The procedure for S2 sending follows the same steps as above, but it is RP3 which sends a copy of the register originated by S2’s DR to RP1 and RP2. Therefore, this example shows how sources anywhere in the domain, associated with different RPs, can reach all receivers, also associated with different RPs, in the same domain.

5.1.7. Distributing PIM Joins over Multiple ECMP Paths

Commonly used multicast load-balancing method is per bandwidth/round robin, but the interface in an ECMP set can also be used for a particular channel to be predictable without knowing anything about the other channels using the ECMP set.

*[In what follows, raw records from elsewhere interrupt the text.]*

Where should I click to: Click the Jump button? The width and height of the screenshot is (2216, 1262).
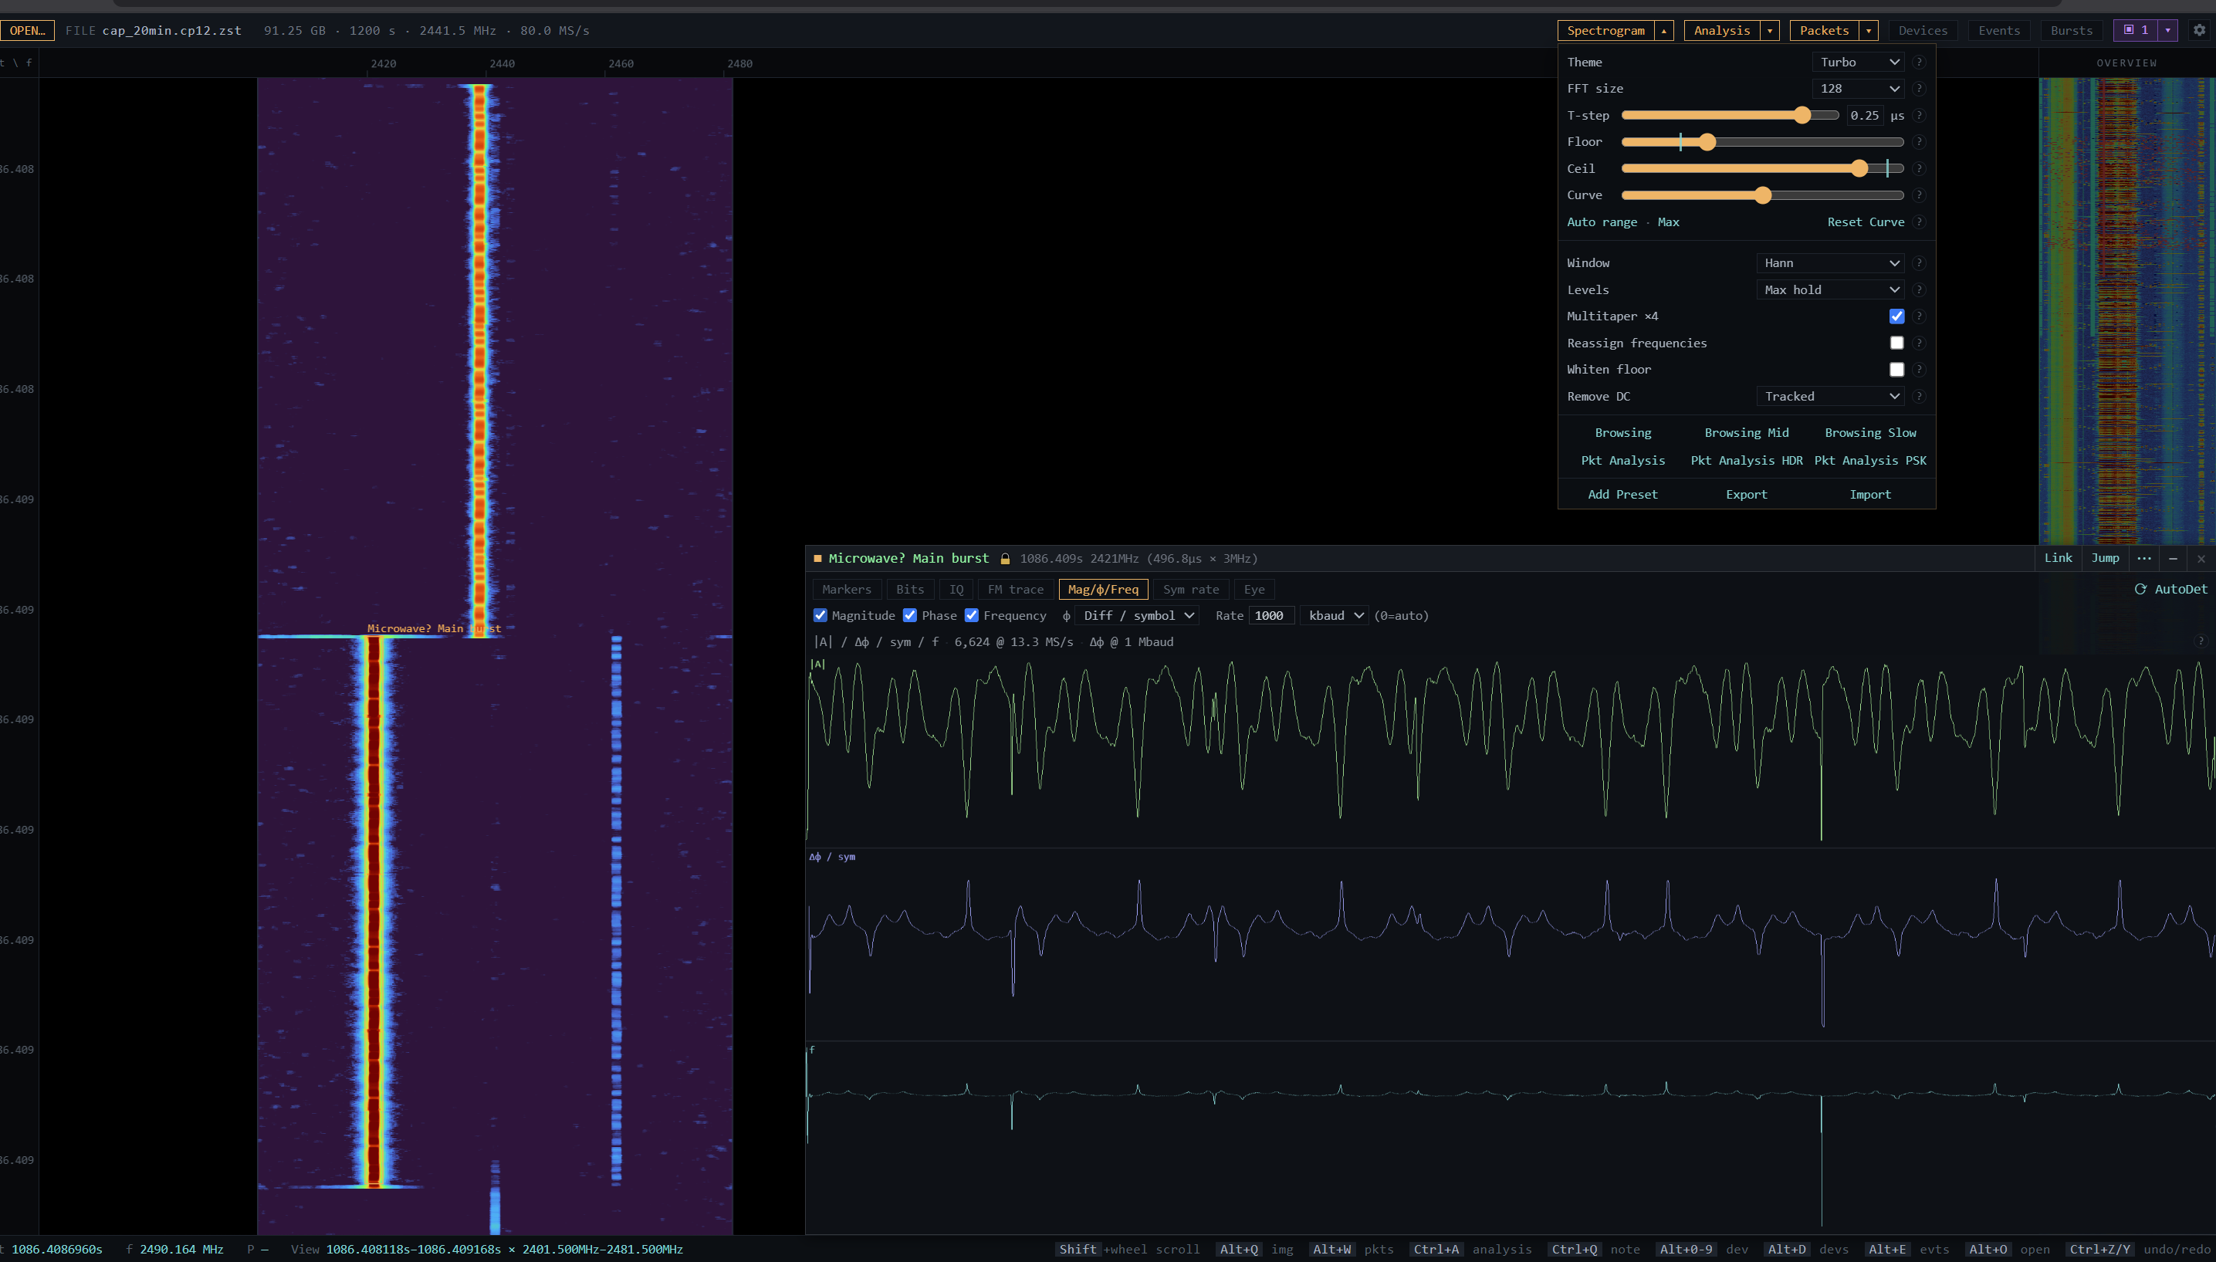[2104, 558]
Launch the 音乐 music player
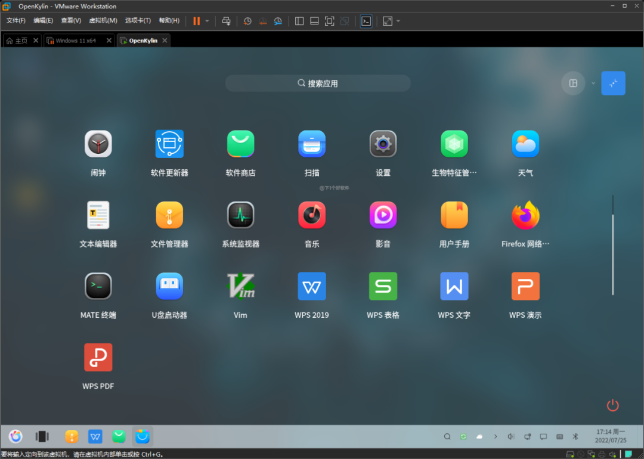 [x=311, y=215]
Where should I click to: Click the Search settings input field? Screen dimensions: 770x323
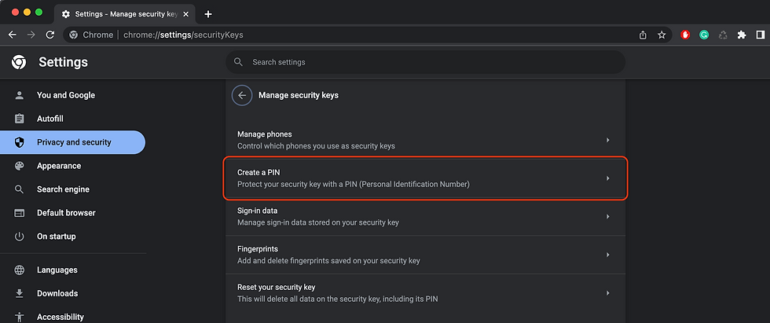coord(425,62)
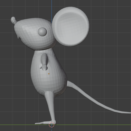Click the base of the mouse's tail
The height and width of the screenshot is (131, 131).
tap(70, 84)
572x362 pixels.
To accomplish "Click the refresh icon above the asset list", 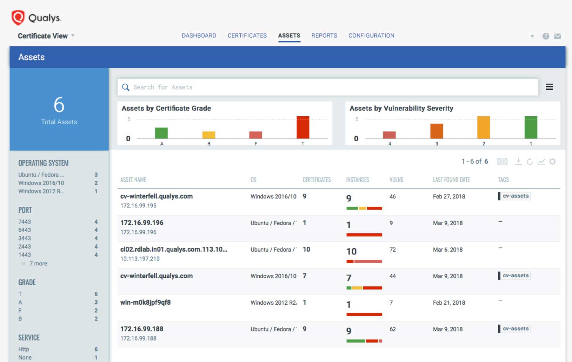I will 530,161.

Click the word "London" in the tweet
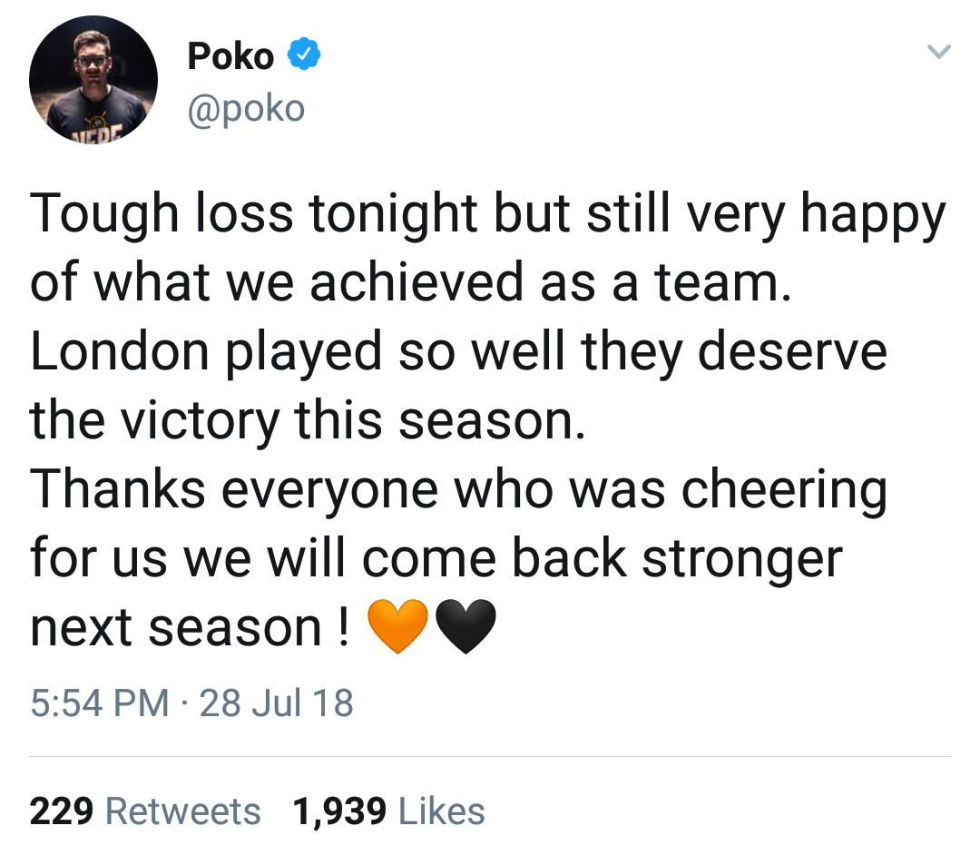click(119, 351)
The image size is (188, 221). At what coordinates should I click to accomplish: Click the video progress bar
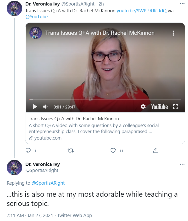coord(105,99)
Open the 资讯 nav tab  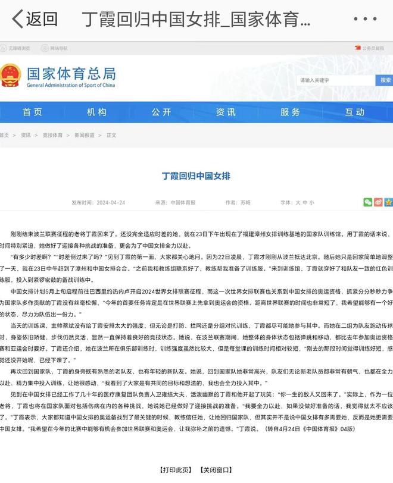pyautogui.click(x=225, y=112)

The mc-ecmp-hashing-enabled command enables PIM joins to be distributed over the multiple ECMP paths based on a hash of S and G. When a link in the ECMP set is removed, the multicast streams that were using that link are re-distributed over the remaining ECMP links using the same hash algorithm. When a link is added to the ECMP set, new joins may be allocated to the new link based on the hash algorithm. Existing multicast streams using the other ECMP links stay on those links until they are pruned, unless the rebalance option is specified.

The default is no mc-ecmp-hashing-enabled, which means that the use of multiple ECMP paths (if enabled at the config>service>vprn context) is controlled by the existing implementation and CLI commands, that is, mc-ecmp-balance.

The mc-ecmp-hashing-enabled command and the mc-ecmp-balance command cannot be used together in the same context.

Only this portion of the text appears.